The section on the four flags has described the difficulties faced in ascribing meaning to many Old English word forms. For a conceptually organized lexicon, some meaning must be attached to a form if it is to be included at all, and the vaguer the meaning, the greater the problems confronting the classifier. In addition to this, some concepts are inherently ambiguous and could find more than one home whatever the system of classification. Thus we have the categories 16 Religion and 18.02.07 Music: where do we put Religious Music? In such a case, it is Hobson's choice, and in the TOE those who turn first to Music will be supplied with cross references to appropriate points in Religion. Where the number of words is small, as in the sub-category War trumpet, the group may be repeated, here in both Music under 18.02.07.02.02.02 A trumpet and in Warfare under 13.02.08.01 Battle-horn.
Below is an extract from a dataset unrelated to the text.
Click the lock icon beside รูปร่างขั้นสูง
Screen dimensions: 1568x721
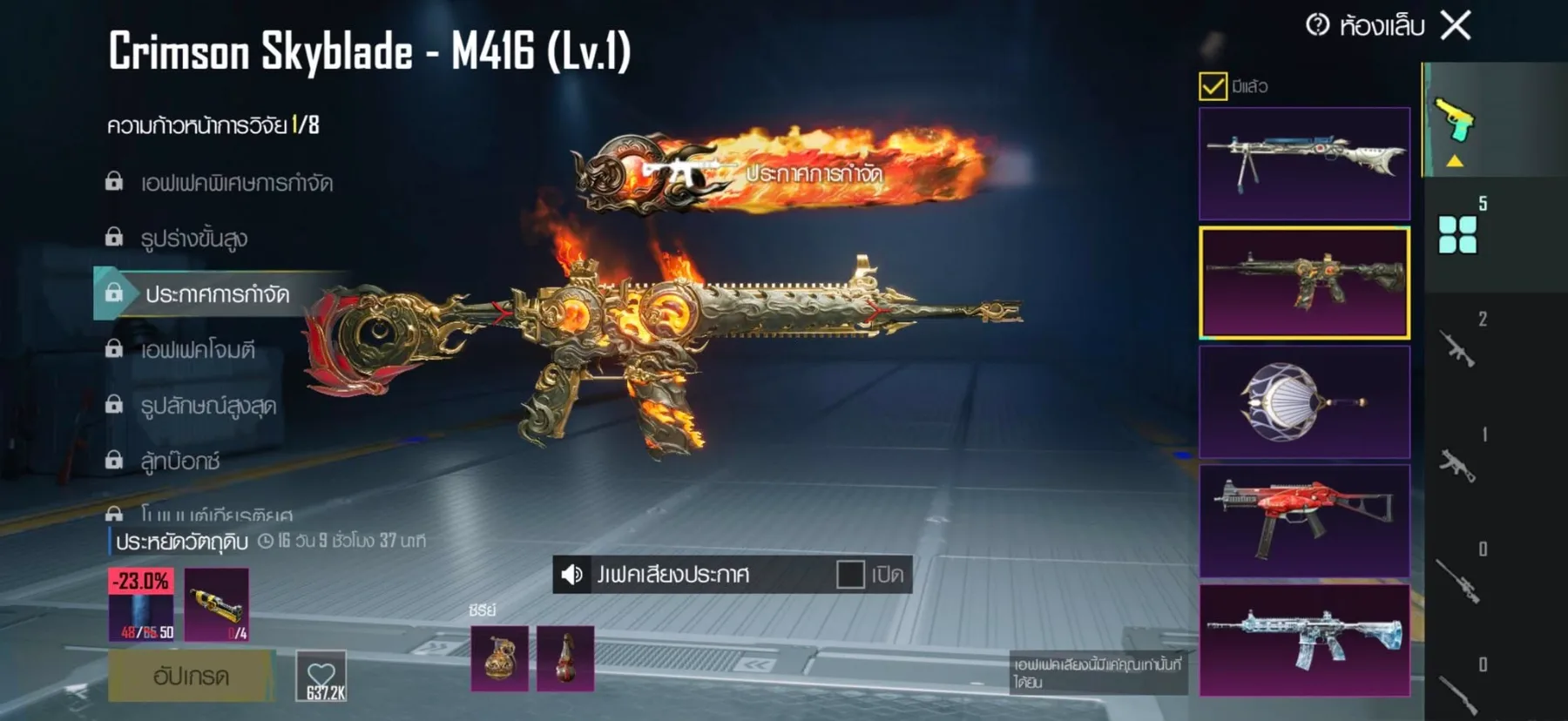[x=112, y=239]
Economy must be practised for a printed book, but in a database repetition is less of a luxury. Polysemous words can legitimately be dealt with by placing their senses in as many categories as is necessary, but problems arise if there is a single definition of wide extension or if the boundaries of the senses are not clear cut. One solution is to use a comprehensive defining heading, as in 14.01.06 A rule, order, precept, tenet, principle, which can receive words which cover some or all of this area of meaning. Another is a series of overlapping headings, as in the verbs attached to 11.11.02 A hindrance. Neither solution is ideal, but both the nature of meaning in general, and the nature of Old English meanings in particular, renders a degree of fuzziness inevitable. Where all else fails, we have fallen back on categories like the depressingly large 02.07.11.02 Unidentified plants (alphabetical order).

Compared with a dictionary, any thesaurus is somewhat of a blunt instrument, sacrificing semantic or grammatical specificity to breadth of conceptual coverage. Schemes of classification have no inherent truth, but represent the best attempts of the compilers to present their materials within a coherent and illuminating framework. We hope that we have gone some way to achieving this goal in the TOE, and that it will provide its users with at least some new insights into the vocabulary of Old English and the lives of its speakers, as well as fulfilling its primary function of supplying data for further research.

[1] Christian J. Kay, 'Historical Thesaurus of English: Progress and Plans', Corpora across the Centuries, ed. Merja Kytö, Matti Rissanen and Susan Wright, Amsterdam, 1994, 111-20. See also http://historicalthesaurus.arts.gla.ac.uk/about/ for more information on the HT and its classification.

[2] C. J. Kay and M. L. Samuels, 'Componential Analysis in Semantics: Its Validity and Applications', Transactions of the Philological Society (1975), 49-81.

[3] See Halliday: System and function in language, ed. Gunther Kress, Oxford, 1976, p. 162.

[4] Thomas J. P. Chase, The English Religious Lexis, Texts and Studies in Religion, 37, Queenston, Ontario, 1988.